I bought a barrel stove kit a few weeks ago at NT. It said Vogelzang on the box, but the kit says barrel stove on the door. I know its not the same quality as my buddies volgzang stove. Even tho its in a Vogelzang box, it looks like a US Stove http://www.alpinehomeair.com/viewpr...from=froogle&gclid=CMPguLKv-cICFVIV7AodoRQAiQ. Kind of pissed me off considering I bought it about 350 miles from home and it was just to far to take it back. With that said, if you are going to buy a barrel stove kit, make sure the door says Vogelzang on the door and Not Barrel Stove. Even with the difference in quality, (thinner cast iron), I put the kit together and it will run you out of the shop. I dont follow instructions to well. I placed the door as high as I could and covered the small barrel bung. I removed the 2in barrel bung and installed a 2in nipple. To cover the nipple, I just cut out a round piece of metal, welded a nut to the nipple on top and ran a bolt thru it to the round piece of metal. I just push or pull the round flap for draft control. I can fill the stove with wood, close off the damper and draft, and have fire 12hrs later.


----------



## Gypo Logger (Jan 3, 2015)

muddstopper said:


> I bought a barrel stove kit a few weeks ago at NT. It said Vogelzang on the box, but the kit says barrel stove on the door. I know its not the same quality as my buddies volgzang stove. Even tho its in a Vogelzang box, it looks like a US Stove http://www.alpinehomeair.com/viewpr...from=froogle&gclid=CMPguLKv-cICFVIV7AodoRQAiQ. Kind of pissed me off considering I bought it about 350 miles from home and it was just to far to take it back. With that said, if you are going to buy a barrel stove kit, make sure the door says Vogelzang on the door and Not Barrel Stove. Even with the difference in quality, (thinner cast iron), I put the kit together and it will run you out of the shop. I dont follow instructions to well. I placed the door as high as I could and covered the small barrel bung. I removed the 2in barrel bung and installed a 2in nipple. To cover the nipple, I just cut out a round piece of metal, welded a nut to the nipple on top and ran a bolt thru it to the round piece of metal. I just push or pull the round flap for draft control. I can fill the stove with wood, close off the damper and draft, and have fire 12hrs later.
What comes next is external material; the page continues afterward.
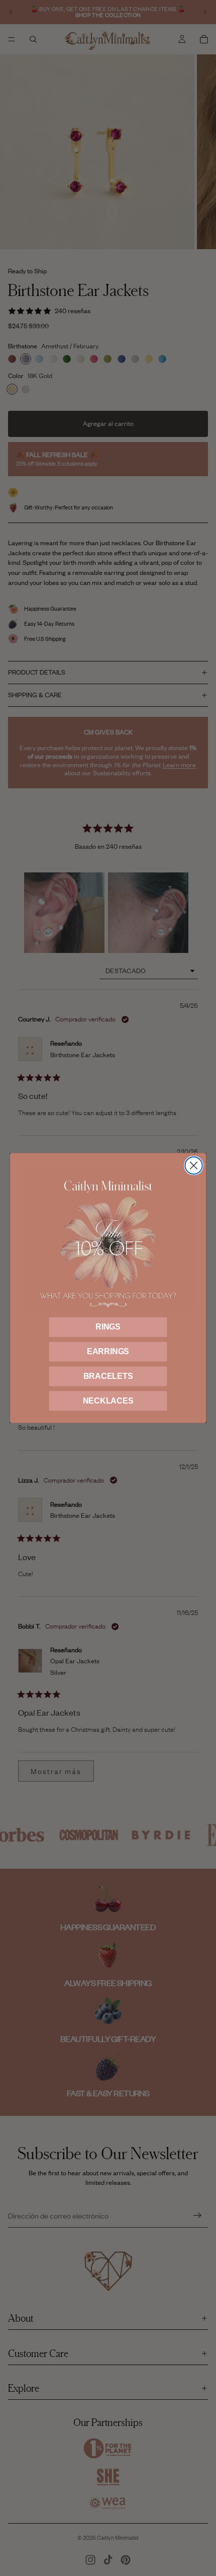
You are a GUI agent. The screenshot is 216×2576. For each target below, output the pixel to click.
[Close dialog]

Is this one similar? Looks like good quality.


----------



## Gypo Logger (Jan 3, 2015)

The cat's got the right idea!


----------



## bluesportster02 (Jan 3, 2015)

Gypo Logger said:


> Is this one similar? Looks like good quality.View attachment 391781


this one is an air tight it has rope seals on both doors


----------



## muddstopper (Jan 3, 2015)

yea, thats what I thought I was getting. Should have opened the box before I left the store. What I got also says China on it. The box definately said Voglezan,


----------



## Philbert (Jan 3, 2015)

Gypo Logger said:


> The cat's got the right idea!



Is that cat named '_Sam McGee_'?

Philbert


----------



## Gypo Logger (Jan 3, 2015)

Hot Russian stove.


----------



## Gypo Logger (Jan 3, 2015)

Philbert said:


> Is that cat named '_Sam McGee_'?
> 
> Philbert


Lol, that's what I was thinking too.


----------



## sledge&wedge (Jan 14, 2016)

For those of you that now or previously used a double-barrel setup --- Did you ever look into running some small diameter steel pipe through both ends of the upper barrel (and welding it in) and setting up a blower of some kind on one end to push cold air through and heated air out the other end? I am getting ready to start building a double-barrel and am debating on whether or not to try this trick. The second barrel is already intended to act as a heat sink; seems to me adding some forced air tubes through it would greatly increase the heat you can get out of the setup. Thoughts???


----------



## svk (Jan 14, 2016)

sledge&wedge said:


> For those of you that now or previously used a double-barrel setup --- Did you ever look into running some small diameter steel pipe through both ends of the upper barrel (and welding it in) and setting up a blower of some kind on one end to push cold air through and heated air out the other end? I am getting ready to start building a double-barrel and am debating on whether or not to try this trick. The second barrel is already intended to act as a heat sink; seems to me adding some forced air tubes through it would greatly increase the heat you can get out of the setup. Thoughts???


Heck of an idea.


----------



## Philbert (Jan 14, 2016)

sledge&wedge said:


> Did you ever look into running some small diameter steel pipe through both ends of the upper barrel (and welding it in) . . .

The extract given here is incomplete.